*Work to complete*
Set down the following material again, line for line, without changing a character.

***** Material for this task

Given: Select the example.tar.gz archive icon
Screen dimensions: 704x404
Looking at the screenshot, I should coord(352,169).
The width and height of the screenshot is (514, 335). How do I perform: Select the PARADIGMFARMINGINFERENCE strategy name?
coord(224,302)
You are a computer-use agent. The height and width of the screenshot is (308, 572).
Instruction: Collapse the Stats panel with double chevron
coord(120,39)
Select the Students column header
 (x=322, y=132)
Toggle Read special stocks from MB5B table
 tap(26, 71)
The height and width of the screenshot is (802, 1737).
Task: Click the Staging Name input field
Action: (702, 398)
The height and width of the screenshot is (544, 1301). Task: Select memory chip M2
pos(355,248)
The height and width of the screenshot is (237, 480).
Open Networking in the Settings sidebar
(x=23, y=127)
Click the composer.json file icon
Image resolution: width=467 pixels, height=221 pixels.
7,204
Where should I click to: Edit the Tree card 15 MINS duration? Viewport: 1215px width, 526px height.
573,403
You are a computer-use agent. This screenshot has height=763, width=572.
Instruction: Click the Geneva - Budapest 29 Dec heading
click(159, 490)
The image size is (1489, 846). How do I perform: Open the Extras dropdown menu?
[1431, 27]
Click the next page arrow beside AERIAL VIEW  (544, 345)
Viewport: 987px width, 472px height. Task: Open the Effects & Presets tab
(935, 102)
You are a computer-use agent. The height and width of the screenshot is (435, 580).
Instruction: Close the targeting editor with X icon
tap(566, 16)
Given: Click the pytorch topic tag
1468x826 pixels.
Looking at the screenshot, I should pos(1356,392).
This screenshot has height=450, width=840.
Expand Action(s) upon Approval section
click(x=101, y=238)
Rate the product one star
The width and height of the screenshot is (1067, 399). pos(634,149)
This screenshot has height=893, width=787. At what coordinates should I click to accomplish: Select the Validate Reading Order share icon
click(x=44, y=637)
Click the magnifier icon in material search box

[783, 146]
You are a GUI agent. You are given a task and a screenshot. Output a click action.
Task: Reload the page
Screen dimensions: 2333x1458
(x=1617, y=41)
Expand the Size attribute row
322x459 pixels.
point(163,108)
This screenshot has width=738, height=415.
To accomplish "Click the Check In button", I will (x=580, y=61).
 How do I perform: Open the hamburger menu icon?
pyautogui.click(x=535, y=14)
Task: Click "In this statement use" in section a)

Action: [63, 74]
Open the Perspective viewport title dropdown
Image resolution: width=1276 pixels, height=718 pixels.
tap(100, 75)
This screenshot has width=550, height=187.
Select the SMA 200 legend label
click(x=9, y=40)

**********

*Exercise solution*
Given: Select the example.tar.gz archive icon
Screen dimensions: 704x404
Looking at the screenshot, I should coord(352,169).
The width and height of the screenshot is (514, 335). How do I perform: Select the PARADIGMFARMINGINFERENCE strategy name?
coord(224,302)
You are a computer-use agent. The height and width of the screenshot is (308, 572).
Instruction: Collapse the Stats panel with double chevron
coord(120,39)
Select the Students column header
 (x=322, y=132)
Toggle Read special stocks from MB5B table
 tap(26, 71)
The height and width of the screenshot is (802, 1737).
Task: Click the Staging Name input field
Action: (702, 398)
The height and width of the screenshot is (544, 1301). Task: Select memory chip M2
pos(355,248)
The height and width of the screenshot is (237, 480).
Open Networking in the Settings sidebar
(x=23, y=127)
Click the composer.json file icon
Image resolution: width=467 pixels, height=221 pixels.
7,204
Where should I click to: Edit the Tree card 15 MINS duration? Viewport: 1215px width, 526px height.
573,403
You are a computer-use agent. This screenshot has height=763, width=572.
Instruction: Click the Geneva - Budapest 29 Dec heading
click(159, 490)
The image size is (1489, 846). How do I perform: Open the Extras dropdown menu?
[1431, 27]
Click the next page arrow beside AERIAL VIEW  (544, 345)
Viewport: 987px width, 472px height. Task: Open the Effects & Presets tab
(935, 102)
You are a computer-use agent. The height and width of the screenshot is (435, 580).
Instruction: Close the targeting editor with X icon
tap(566, 16)
Given: Click the pytorch topic tag
1468x826 pixels.
Looking at the screenshot, I should pos(1356,392).
This screenshot has height=450, width=840.
Expand Action(s) upon Approval section
click(x=101, y=238)
Rate the product one star
The width and height of the screenshot is (1067, 399). pos(634,149)
This screenshot has height=893, width=787. At what coordinates should I click to accomplish: Select the Validate Reading Order share icon
click(x=44, y=637)
Click the magnifier icon in material search box

[783, 146]
You are a GUI agent. You are given a task and a screenshot. Output a click action.
Task: Reload the page
Screen dimensions: 2333x1458
(x=1617, y=41)
Expand the Size attribute row
322x459 pixels.
point(163,108)
This screenshot has width=738, height=415.
To accomplish "Click the Check In button", I will (x=580, y=61).
 How do I perform: Open the hamburger menu icon?
pyautogui.click(x=535, y=14)
Task: Click "In this statement use" in section a)

Action: [63, 74]
Open the Perspective viewport title dropdown
Image resolution: width=1276 pixels, height=718 pixels.
tap(100, 75)
This screenshot has width=550, height=187.
Select the SMA 200 legend label
click(x=9, y=40)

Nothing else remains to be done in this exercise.